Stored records
___
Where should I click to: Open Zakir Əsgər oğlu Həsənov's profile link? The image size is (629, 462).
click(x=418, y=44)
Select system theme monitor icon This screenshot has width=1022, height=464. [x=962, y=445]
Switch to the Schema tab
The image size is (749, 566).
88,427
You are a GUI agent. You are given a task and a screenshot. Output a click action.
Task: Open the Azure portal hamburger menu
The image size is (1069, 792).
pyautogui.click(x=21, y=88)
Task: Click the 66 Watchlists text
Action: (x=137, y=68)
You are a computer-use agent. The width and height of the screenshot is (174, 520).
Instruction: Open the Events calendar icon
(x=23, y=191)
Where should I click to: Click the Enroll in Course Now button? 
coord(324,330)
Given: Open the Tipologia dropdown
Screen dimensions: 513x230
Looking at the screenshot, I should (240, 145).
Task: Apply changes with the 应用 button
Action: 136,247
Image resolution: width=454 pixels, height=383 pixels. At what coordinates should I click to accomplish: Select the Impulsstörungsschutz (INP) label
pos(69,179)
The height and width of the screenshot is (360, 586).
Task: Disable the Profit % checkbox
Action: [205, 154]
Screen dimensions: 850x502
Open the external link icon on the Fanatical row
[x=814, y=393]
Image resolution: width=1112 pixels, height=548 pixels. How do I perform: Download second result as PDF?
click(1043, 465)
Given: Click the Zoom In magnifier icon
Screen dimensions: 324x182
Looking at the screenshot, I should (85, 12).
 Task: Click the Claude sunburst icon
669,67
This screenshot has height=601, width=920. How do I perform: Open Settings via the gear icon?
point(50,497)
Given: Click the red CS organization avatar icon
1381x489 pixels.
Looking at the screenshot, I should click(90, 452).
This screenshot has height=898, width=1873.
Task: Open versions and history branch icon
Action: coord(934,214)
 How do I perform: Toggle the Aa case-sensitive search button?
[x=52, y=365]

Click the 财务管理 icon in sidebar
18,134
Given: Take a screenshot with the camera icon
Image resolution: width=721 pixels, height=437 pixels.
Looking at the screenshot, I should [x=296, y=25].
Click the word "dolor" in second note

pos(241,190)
___
Restate the data above word for word, please.

▶ _OUTPUT FOR THIS EXERCISE_:
Where should I click to: Open Zakir Əsgər oğlu Həsənov's profile link? The image size is (629, 462).
click(x=418, y=44)
Select system theme monitor icon This screenshot has width=1022, height=464. [x=962, y=445]
Switch to the Schema tab
The image size is (749, 566).
88,427
You are a GUI agent. You are given a task and a screenshot. Output a click action.
Task: Open the Azure portal hamburger menu
The image size is (1069, 792).
pyautogui.click(x=21, y=88)
Task: Click the 66 Watchlists text
Action: (x=137, y=68)
You are a computer-use agent. The width and height of the screenshot is (174, 520).
Instruction: Open the Events calendar icon
(x=23, y=191)
Where should I click to: Click the Enroll in Course Now button? 
coord(324,330)
Given: Open the Tipologia dropdown
Screen dimensions: 513x230
Looking at the screenshot, I should (240, 145).
Task: Apply changes with the 应用 button
Action: 136,247
Image resolution: width=454 pixels, height=383 pixels. At what coordinates should I click to accomplish: Select the Impulsstörungsschutz (INP) label
pos(69,179)
The height and width of the screenshot is (360, 586).
Task: Disable the Profit % checkbox
Action: [205, 154]
Screen dimensions: 850x502
Open the external link icon on the Fanatical row
[x=814, y=393]
Image resolution: width=1112 pixels, height=548 pixels. How do I perform: Download second result as PDF?
click(1043, 465)
Given: Click the Zoom In magnifier icon
Screen dimensions: 324x182
Looking at the screenshot, I should (85, 12).
 Task: Click the Claude sunburst icon
669,67
This screenshot has height=601, width=920. How do I perform: Open Settings via the gear icon?
point(50,497)
Given: Click the red CS organization avatar icon
1381x489 pixels.
Looking at the screenshot, I should click(90, 452).
This screenshot has height=898, width=1873.
Task: Open versions and history branch icon
Action: coord(934,214)
 How do I perform: Toggle the Aa case-sensitive search button?
[x=52, y=365]

Click the 财务管理 icon in sidebar
18,134
Given: Take a screenshot with the camera icon
Image resolution: width=721 pixels, height=437 pixels.
Looking at the screenshot, I should [x=296, y=25].
Click the word "dolor" in second note

pos(241,190)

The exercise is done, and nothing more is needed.